Q1: Find an open covering of the set $(0,1) \subset \mathbb{R}$, say $G =\{U_\alpha\}_{\alpha \in A}$, (where $A$ is some indexing set) such that $G$ has no finite subcover.

Q2: Let $f: [0,1] \to [0,\infty)$ be a continuous function. Let there be some $c\in [0,1]$ such that $f(c)$ is non-zero.
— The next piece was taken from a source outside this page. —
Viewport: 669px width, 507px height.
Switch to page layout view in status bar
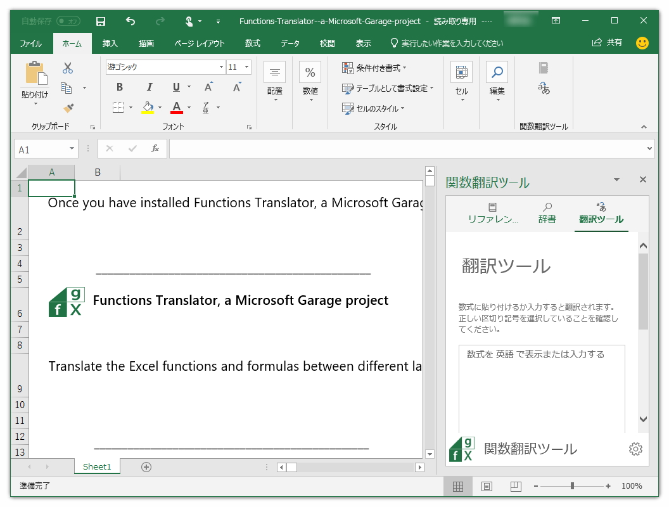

Prove that there exists an $\epsilon \gt 0$ such that the set:

$X_1=\{\ x\in[0,1]\ | \ f(x)\gt\epsilon\ \}$

is non-empty, and open.

#### Solutions Collecting From Web of "Cover of (0,1) with no finite subcover & Open sets of compact function spaces"

Q1: think about the sets $(1/n,1)$ for $n\ge1$.

Q2: does it help if you take $\epsilon = f(c)/2$? Do you know something about preimages of open sets under continuous functions?

For the first one, $\left\{\left(\frac1n,1\right):n\in\Bbb Z^+\right\}$ will do nicely.

For the second, let $\epsilon$ be any positive real number less than $f(c)$, and let $U=f^{-1}\big[(\epsilon,\to)\big]$. Since $(\epsilon,\to)$ is an open set in $\Bbb R$ and $f$ is continuous, $U$ is open in $[0,1]$, and the choice of $\epsilon$ ensures that $c\in U\ne\varnothing$.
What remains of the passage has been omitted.